● Task to carry out: Would you please set down the entries below exactly as shown?

● Supplied records:

═══

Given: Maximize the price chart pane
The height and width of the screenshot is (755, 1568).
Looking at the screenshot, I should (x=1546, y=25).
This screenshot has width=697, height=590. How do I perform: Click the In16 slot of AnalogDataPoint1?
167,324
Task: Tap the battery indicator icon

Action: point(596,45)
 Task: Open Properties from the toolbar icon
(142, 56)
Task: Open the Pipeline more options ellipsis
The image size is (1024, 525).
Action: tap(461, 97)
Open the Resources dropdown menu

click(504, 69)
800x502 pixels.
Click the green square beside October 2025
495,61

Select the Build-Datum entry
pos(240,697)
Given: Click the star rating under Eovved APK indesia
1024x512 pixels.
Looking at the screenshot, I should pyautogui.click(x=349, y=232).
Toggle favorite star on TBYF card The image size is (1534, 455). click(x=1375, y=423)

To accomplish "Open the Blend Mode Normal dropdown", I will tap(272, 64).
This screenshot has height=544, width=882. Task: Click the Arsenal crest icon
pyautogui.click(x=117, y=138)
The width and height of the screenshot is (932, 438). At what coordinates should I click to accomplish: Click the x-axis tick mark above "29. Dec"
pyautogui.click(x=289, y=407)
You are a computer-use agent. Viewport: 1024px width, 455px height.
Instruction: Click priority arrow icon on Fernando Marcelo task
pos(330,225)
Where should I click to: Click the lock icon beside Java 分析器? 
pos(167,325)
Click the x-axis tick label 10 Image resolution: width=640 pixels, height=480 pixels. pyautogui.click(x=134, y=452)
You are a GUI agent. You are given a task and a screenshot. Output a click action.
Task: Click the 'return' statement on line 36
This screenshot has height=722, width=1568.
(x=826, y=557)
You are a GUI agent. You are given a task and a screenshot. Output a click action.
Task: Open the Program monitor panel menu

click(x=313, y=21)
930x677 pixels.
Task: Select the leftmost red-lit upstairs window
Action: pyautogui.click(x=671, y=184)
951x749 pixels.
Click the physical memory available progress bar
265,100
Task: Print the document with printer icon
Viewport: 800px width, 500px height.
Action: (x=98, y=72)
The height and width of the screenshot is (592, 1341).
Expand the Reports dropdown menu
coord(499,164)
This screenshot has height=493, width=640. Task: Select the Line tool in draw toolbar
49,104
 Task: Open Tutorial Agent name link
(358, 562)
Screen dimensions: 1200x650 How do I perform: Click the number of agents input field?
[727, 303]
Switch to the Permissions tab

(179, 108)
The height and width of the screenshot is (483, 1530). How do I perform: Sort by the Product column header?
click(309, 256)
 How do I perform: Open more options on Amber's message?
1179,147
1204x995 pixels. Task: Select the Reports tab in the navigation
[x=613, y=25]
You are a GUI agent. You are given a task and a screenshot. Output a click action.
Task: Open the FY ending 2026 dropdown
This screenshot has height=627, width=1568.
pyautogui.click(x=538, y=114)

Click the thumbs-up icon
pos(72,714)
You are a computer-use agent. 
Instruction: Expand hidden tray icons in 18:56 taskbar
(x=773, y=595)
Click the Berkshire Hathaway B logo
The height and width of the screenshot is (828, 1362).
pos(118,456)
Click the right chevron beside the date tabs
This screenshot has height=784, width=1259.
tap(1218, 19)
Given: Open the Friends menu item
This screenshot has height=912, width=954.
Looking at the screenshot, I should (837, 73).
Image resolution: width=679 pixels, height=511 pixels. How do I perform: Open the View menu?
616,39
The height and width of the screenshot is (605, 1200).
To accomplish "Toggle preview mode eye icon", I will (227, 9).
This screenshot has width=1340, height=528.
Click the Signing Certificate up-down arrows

═══

● Response:
Given: Maximize the price chart pane
The height and width of the screenshot is (755, 1568).
Looking at the screenshot, I should (x=1546, y=25).
This screenshot has width=697, height=590. How do I perform: Click the In16 slot of AnalogDataPoint1?
167,324
Task: Tap the battery indicator icon

Action: point(596,45)
 Task: Open Properties from the toolbar icon
(142, 56)
Task: Open the Pipeline more options ellipsis
The image size is (1024, 525).
Action: tap(461, 97)
Open the Resources dropdown menu

click(504, 69)
800x502 pixels.
Click the green square beside October 2025
495,61

Select the Build-Datum entry
pos(240,697)
Given: Click the star rating under Eovved APK indesia
1024x512 pixels.
Looking at the screenshot, I should pyautogui.click(x=349, y=232).
Toggle favorite star on TBYF card The image size is (1534, 455). click(x=1375, y=423)

To accomplish "Open the Blend Mode Normal dropdown", I will tap(272, 64).
This screenshot has height=544, width=882. Task: Click the Arsenal crest icon
pyautogui.click(x=117, y=138)
The width and height of the screenshot is (932, 438). At what coordinates should I click to accomplish: Click the x-axis tick mark above "29. Dec"
pyautogui.click(x=289, y=407)
You are a computer-use agent. Viewport: 1024px width, 455px height.
Instruction: Click priority arrow icon on Fernando Marcelo task
pos(330,225)
Where should I click to: Click the lock icon beside Java 分析器? 
pos(167,325)
Click the x-axis tick label 10 Image resolution: width=640 pixels, height=480 pixels. pyautogui.click(x=134, y=452)
You are a GUI agent. You are given a task and a screenshot. Output a click action.
Task: Click the 'return' statement on line 36
This screenshot has height=722, width=1568.
(x=826, y=557)
You are a GUI agent. You are given a task and a screenshot. Output a click action.
Task: Open the Program monitor panel menu

click(x=313, y=21)
930x677 pixels.
Task: Select the leftmost red-lit upstairs window
Action: pyautogui.click(x=671, y=184)
951x749 pixels.
Click the physical memory available progress bar
265,100
Task: Print the document with printer icon
Viewport: 800px width, 500px height.
Action: (x=98, y=72)
The height and width of the screenshot is (592, 1341).
Expand the Reports dropdown menu
coord(499,164)
This screenshot has height=493, width=640. Task: Select the Line tool in draw toolbar
49,104
 Task: Open Tutorial Agent name link
(358, 562)
Screen dimensions: 1200x650 How do I perform: Click the number of agents input field?
[727, 303]
Switch to the Permissions tab

(179, 108)
The height and width of the screenshot is (483, 1530). How do I perform: Sort by the Product column header?
click(309, 256)
 How do I perform: Open more options on Amber's message?
1179,147
1204x995 pixels. Task: Select the Reports tab in the navigation
[x=613, y=25]
You are a GUI agent. You are given a task and a screenshot. Output a click action.
Task: Open the FY ending 2026 dropdown
This screenshot has height=627, width=1568.
pyautogui.click(x=538, y=114)

Click the thumbs-up icon
pos(72,714)
You are a computer-use agent. 
Instruction: Expand hidden tray icons in 18:56 taskbar
(x=773, y=595)
Click the Berkshire Hathaway B logo
The height and width of the screenshot is (828, 1362).
pos(118,456)
Click the right chevron beside the date tabs
This screenshot has height=784, width=1259.
tap(1218, 19)
Given: Open the Friends menu item
This screenshot has height=912, width=954.
Looking at the screenshot, I should (837, 73).
Image resolution: width=679 pixels, height=511 pixels. How do I perform: Open the View menu?
616,39
The height and width of the screenshot is (605, 1200).
To accomplish "Toggle preview mode eye icon", I will (227, 9).
This screenshot has width=1340, height=528.
Click the Signing Certificate up-down arrows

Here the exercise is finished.